Hayır, ben söylemiyorum. Kendisi yazmış. Daha doğrusu kendini böyle rumuzlamış. Başlık ‘Hastanelerde Ayırımcılık var’
Oldukça iddialı bir cümle... Dikkatimi de çekmedi değil. Hadi okuyayım dedim…
***
Hafta sonları bir iki gazete alıp şöyle baştan aşağı hatmediyorum. Ülkede neler olup bitiyor bilmek gerek… Hayır, bilim bilim nereye kadar…
…
Tam da o günlerden birindeyim. Son gazeteye gelmişim… Pazar ekini okuyorum… Rumuz ‘BEYİNSİZ ADAM…
İDDİA ŞU: HASTANELERDE AYIRIMCILIK YAPILIYOR… Yanında bir illüstrasyon… (Altında öyle yazıyor)
Merakla okumaya başlıyorum. Beklentilerim yüksek… Hani bize sık sık Sabim, Bimer vs. bir çok yerden gelen destanımsı şikayet dilekçeleri var ya… O kabilden… Okuyorum…
O da ne… Yazının sonuna geldim ama… Bir şey yok… Şaka mı ne…
***
Yazının kahramanı yazarımızın anladığım kadarı ile bir yakını ameliyat olacakmış…Hastaneye gitmiş…Ameliyathane kapısında doktorların gülmesinden ya da gülümsemesinden başlayıp asık suratlı olmalarına bir çok konuya değiniyor…Olabilir…Haklıdır da…Hastaneler öyle de pek sevilesi yerler değil…
Ancak kardeşimiz öyle konuyu öyle bir noktaya getiriyor ki… Bende film şeridi kopuyor… Hastası ameliyatta iken; hasta odasında otururken; temizlikçinin gelip kendisini odadan çıkardığından bahsediyor… ‘Neymiş efendim sadece refakatçisi kalacakmış…’ (Kendi ifadesi). Sonra hasta yakını kardeşimiz kantine gidiyor. Oldukça karamsar bir tasviri var… Aslında haklı. Bazen ben de acilin karşısındaki kantinde aynı ambiansı hissetmiyor değilim…
…
Derken tekrar film şeridi kopuyor… Sırf hastane personelinden ilgi görebilmek için hastanenin kantininde çay içerken bilerek ve isteyerek ayağını masaya vuruyor… Ve acı içinde acile başvuruyor.

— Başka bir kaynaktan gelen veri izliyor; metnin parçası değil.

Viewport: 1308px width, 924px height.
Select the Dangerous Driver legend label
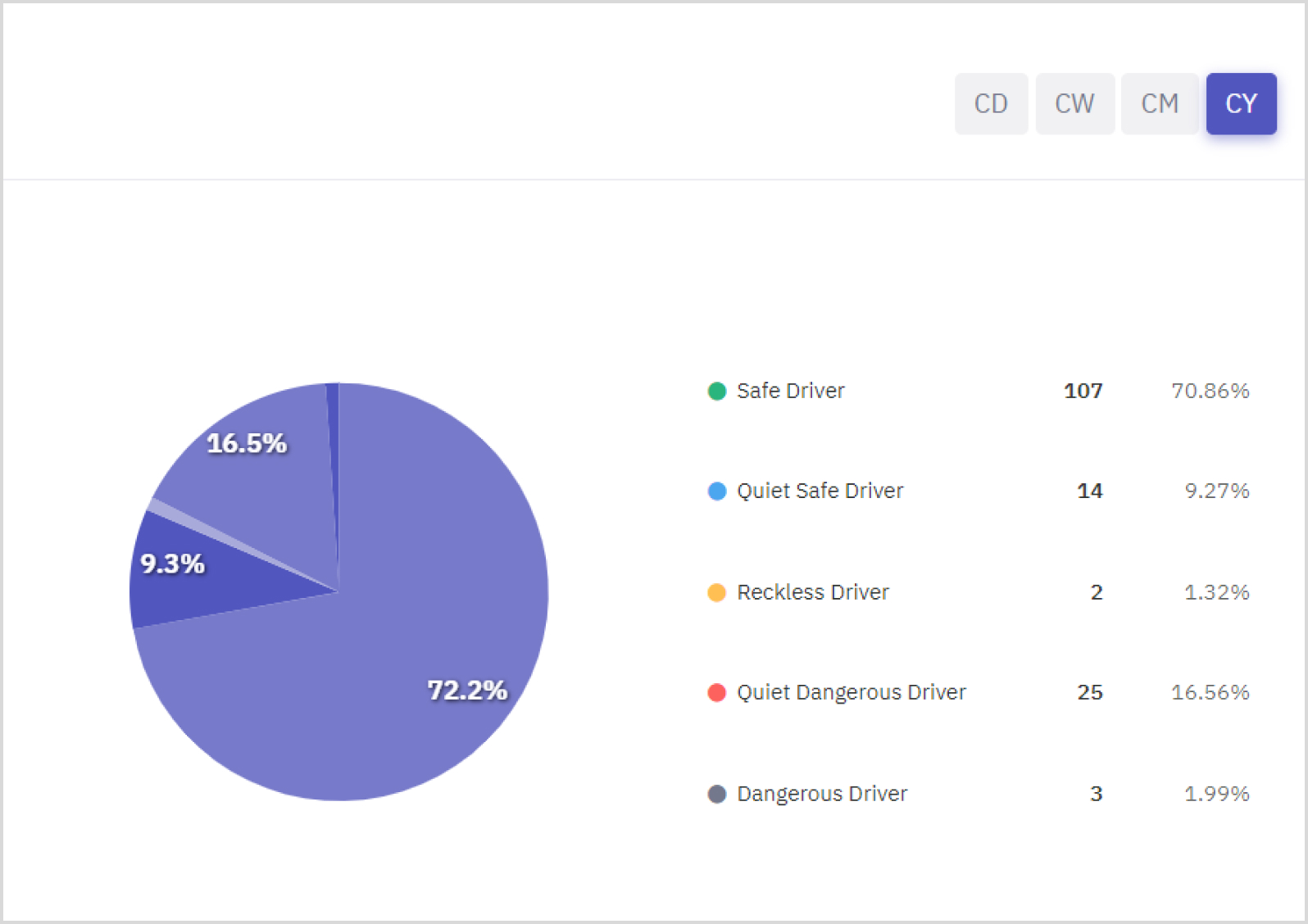tap(822, 794)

İlgi alaka süper… (Öyle diyor…)
Fakat kardeşimiz bundan da rahatsız… Ve diyor ki ‘AZ ÖNCE KAPIDAN KOVUYORDUNUZ. NE OLDU DA KIYMETE BİNDİK’
Bunun üzerine acil personeli ‘Beyefendi tedavi olmak istemiyor musunuz’ diye soruyor.
Elbette bu cevap kahramanımızı daha da öfkelendiriyor. Diyor ki: ’Hayır istemiyorum. Ne zaman insanları sağlıklı ve hasta diye ayırmazsanız o zaman gelip tedavi olurum’ diyor. Ve ‘Sanırım ayağım kırıldı.’ Deyip topallayarak oradan ayrılıyor…
***
Bu nedir kardeşim. Şakamı… Böyle bir mantık olur mu? Bu nasıl yazı… Ülkenin önde gelen ve tirajı yüksek bir gazetesi hele de pazar ekinde böyle bir yazıyı nasıl yayınlar…
***
Hayır, tüm ön yargılarımdan sıyrılıp 2 saat sonra yazıyı tekrar okuyorum… Yetmedi bir de eşime okutuyorum…
Onun da yorumu aynı…
‘Saçma-lamış…’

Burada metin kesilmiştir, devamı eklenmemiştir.